4. Building C and C++ Extensions on Windows

This chapter briefly explains how to create a Windows extension module for Python using Microsoft Visual C++, and follows with more detailed background information on how it works. The explanatory material is useful for both the Windows programmer learning to build Python extensions and the Unix programmer interested in producing software which can be successfully built on both Unix and Windows.

Module authors are encouraged to use the distutils approach for building extension modules, instead of the one described in this section. You will still need the C compiler that was used to build Python; typically Microsoft Visual C++.


This chapter mentions a number of filenames that include an encoded Python version number. These filenames are represented with the version number shown as XY; in practice, 'X' will be the major version number and 'Y' will be the minor version number of the Python release you’re working with. For example, if you are using Python 2.2.1, XY will actually be 22.

4.1. A Cookbook Approach

There are two approaches to building extension modules on Windows, just as there are on Unix: use the distutils package to control the build process, or do things manually. The distutils approach works well for most extensions; documentation on using distutils to build and package extension modules is available in Distributing Python Modules. This section describes the manual approach to building Python extensions written in C or C++.

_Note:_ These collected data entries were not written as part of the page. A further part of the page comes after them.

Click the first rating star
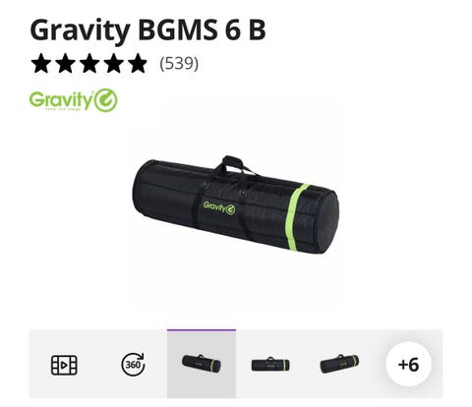This screenshot has width=472, height=407. coord(41,63)
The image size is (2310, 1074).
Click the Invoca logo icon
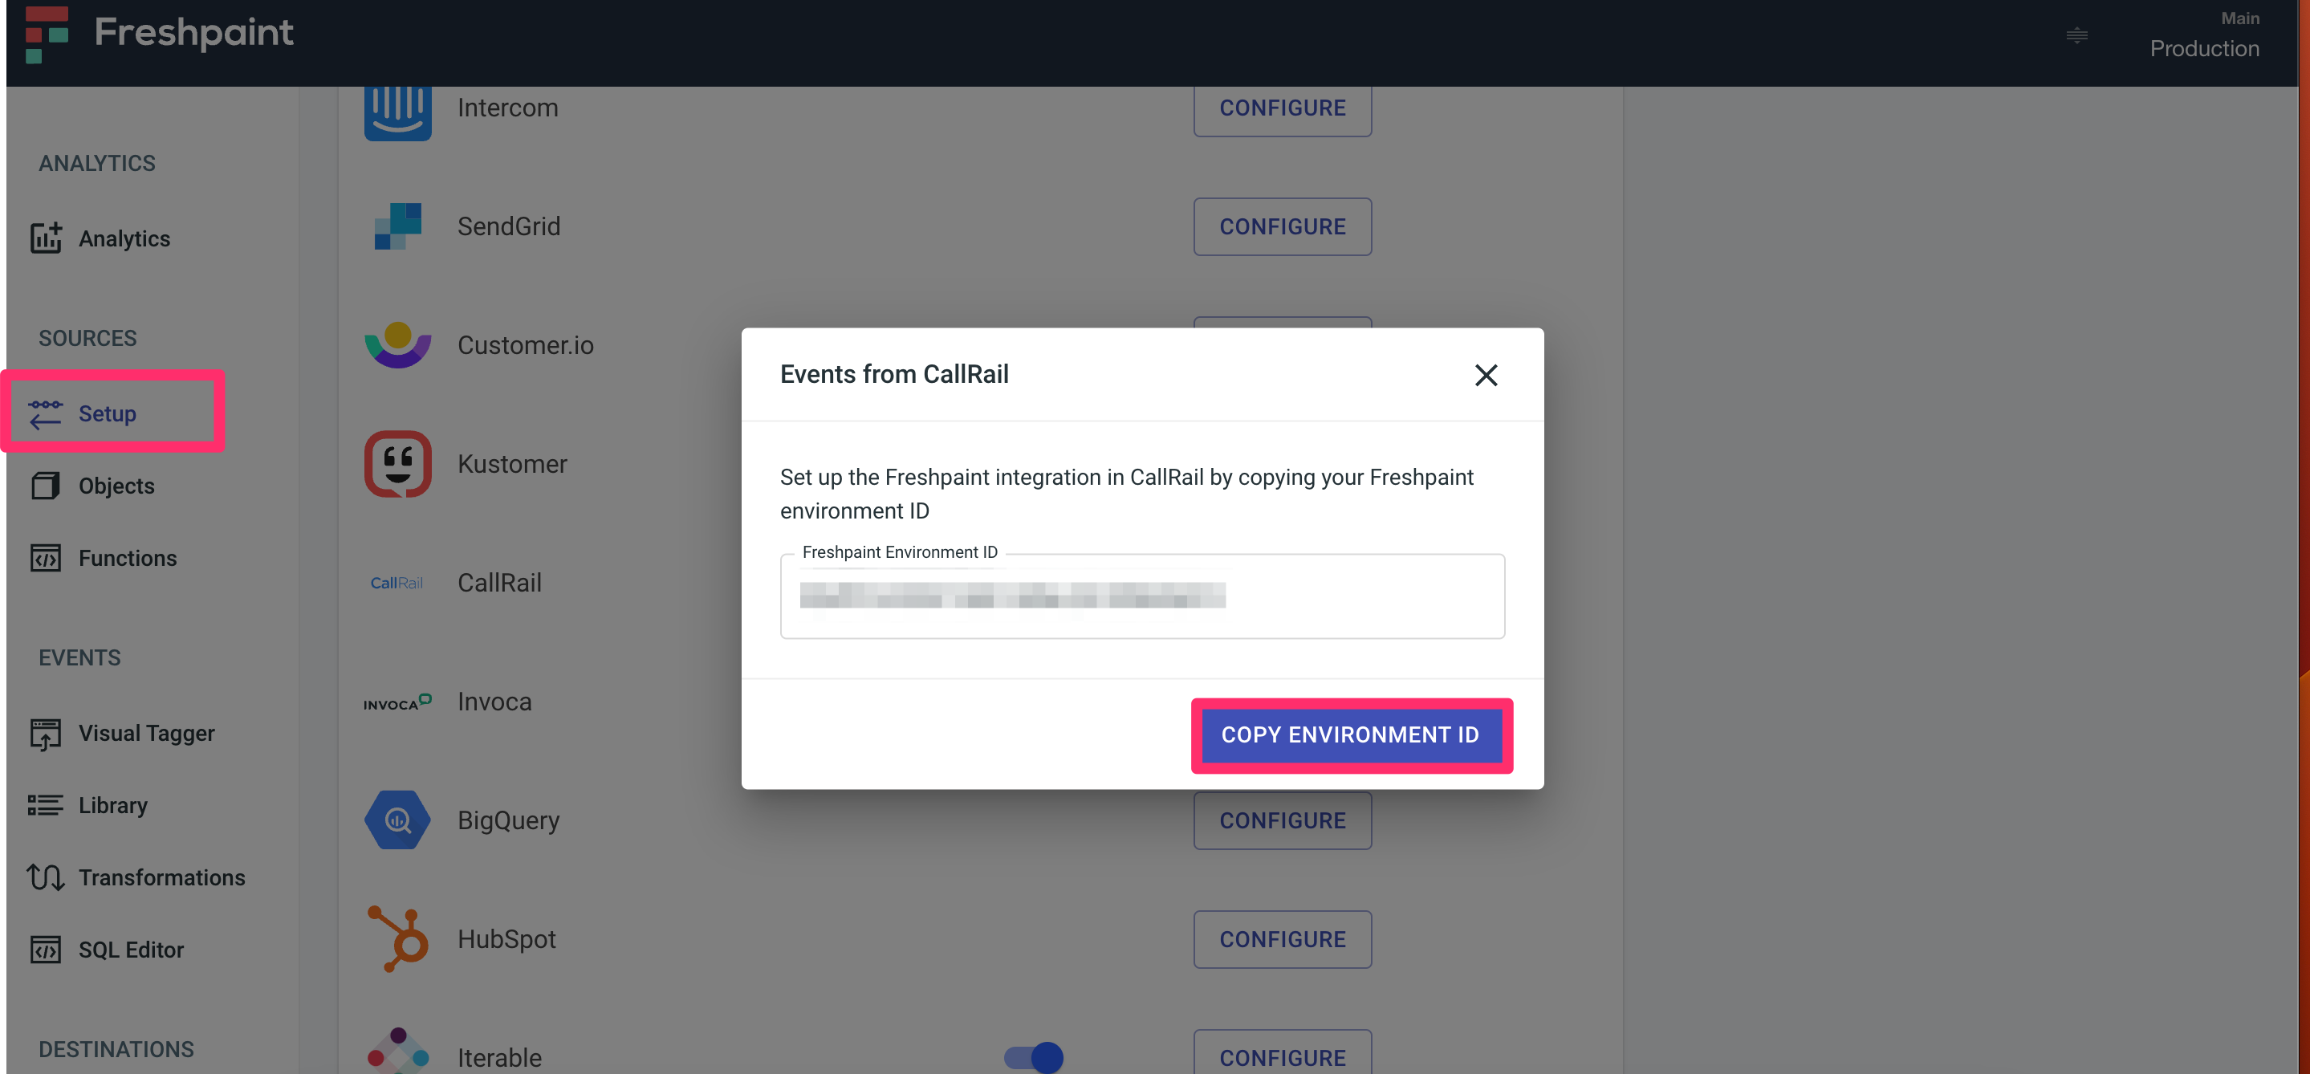point(397,702)
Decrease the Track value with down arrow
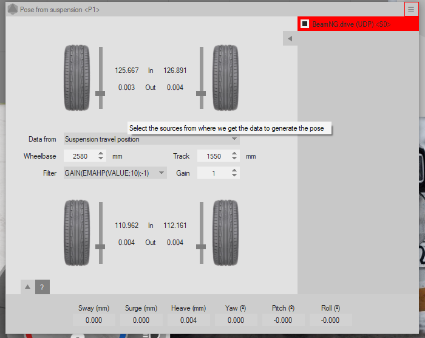The image size is (425, 338). (x=235, y=159)
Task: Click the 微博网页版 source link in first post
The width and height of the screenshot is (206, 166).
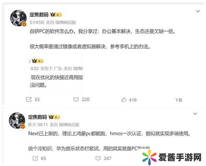Action: 66,22
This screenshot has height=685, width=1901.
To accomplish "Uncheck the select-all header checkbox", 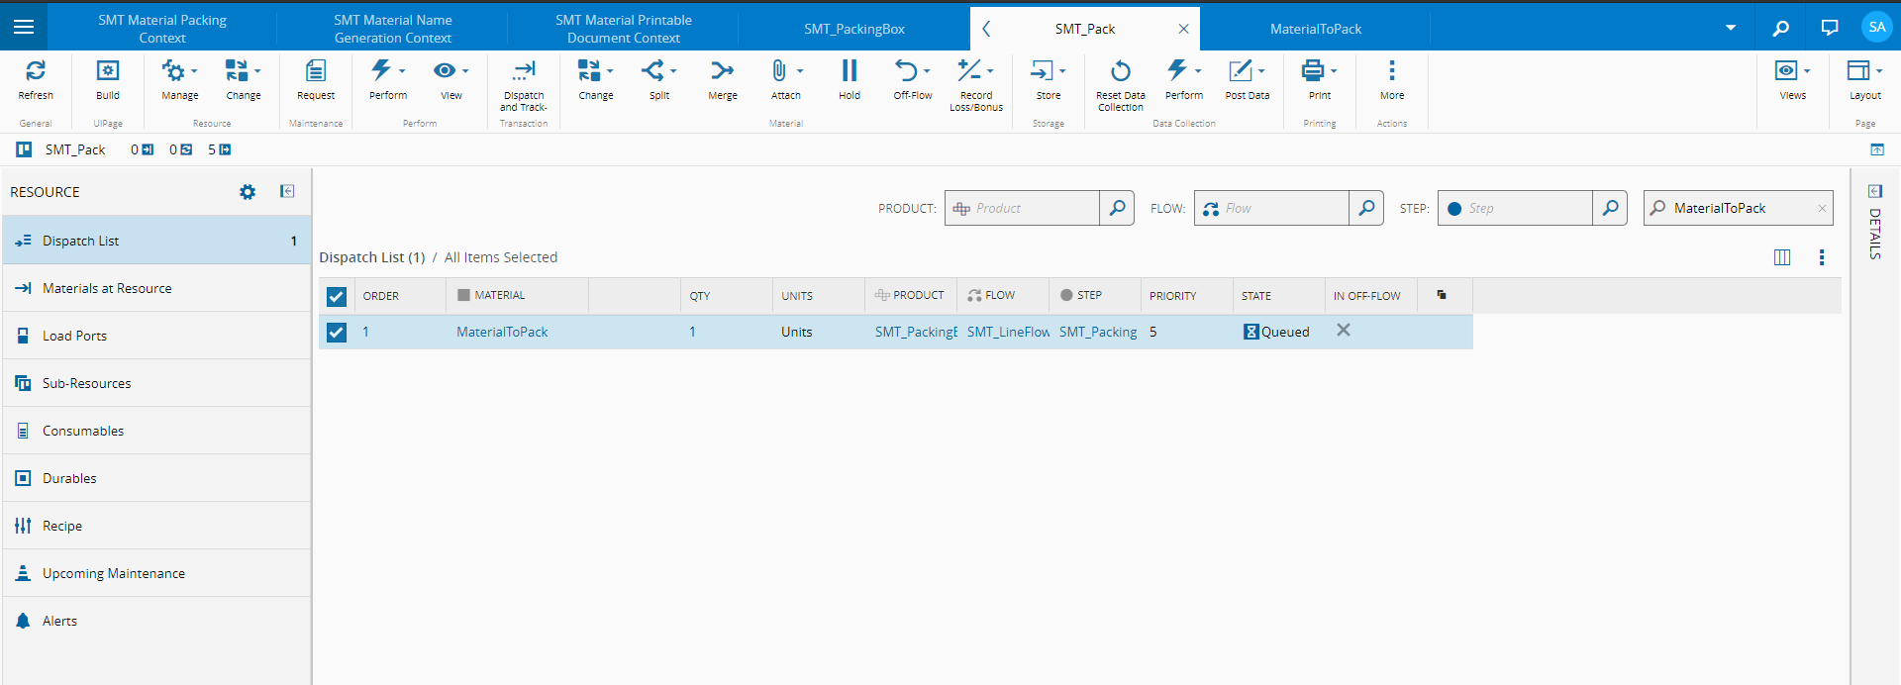I will pyautogui.click(x=337, y=296).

To build extensions using these instructions, you need to have a copy of the Python sources of the same version as your installed Python. You will need Microsoft Visual C++ “Developer Studio”; project files are supplied for VC++ version 7.1, but you can use older versions of VC++. Notice that you should use the same version of VC++that was used to build Python itself. The example files described here are distributed with the Python sources in the PC\example_nt\ directory.

  1. Copy the example files — The example_nt directory is a subdirectory of the PC directory, in order to keep all the PC-specific files under the same directory in the source distribution. However, the example_nt directory can’t actually be used from this location. You first need to copy or move it up one level, so that example_nt is a sibling of the PC and Include directories. Do all your work from within this new location.

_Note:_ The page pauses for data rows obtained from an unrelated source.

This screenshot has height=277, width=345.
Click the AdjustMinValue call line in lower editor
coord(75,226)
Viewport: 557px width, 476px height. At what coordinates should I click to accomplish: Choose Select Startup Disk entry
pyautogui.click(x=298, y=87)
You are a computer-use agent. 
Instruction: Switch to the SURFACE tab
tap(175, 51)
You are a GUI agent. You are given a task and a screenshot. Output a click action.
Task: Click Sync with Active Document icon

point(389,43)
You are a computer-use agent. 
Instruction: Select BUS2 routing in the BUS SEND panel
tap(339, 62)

  2. Open the project — From VC++, use the File ‣ Open Solution dialog (not File ‣ Open!). Navigate to and select the file example.sln, in the copy of the example_nt directory you made above. Click Open.

  3. Build the example DLL — In order to check that everything is set up right, try building:

  4. Select a configuration. This step is optional. Choose Build ‣ Configuration Manager ‣ Active Solution Configuration and select either Release or Debug. If you skip this step, VC++ will use the Debug configuration by default.

  5. Build the DLL. Choose Build ‣ Build Solution. This creates all intermediate and result files in a subdirectory called either Debug or Release, depending on which configuration you selected in the preceding step.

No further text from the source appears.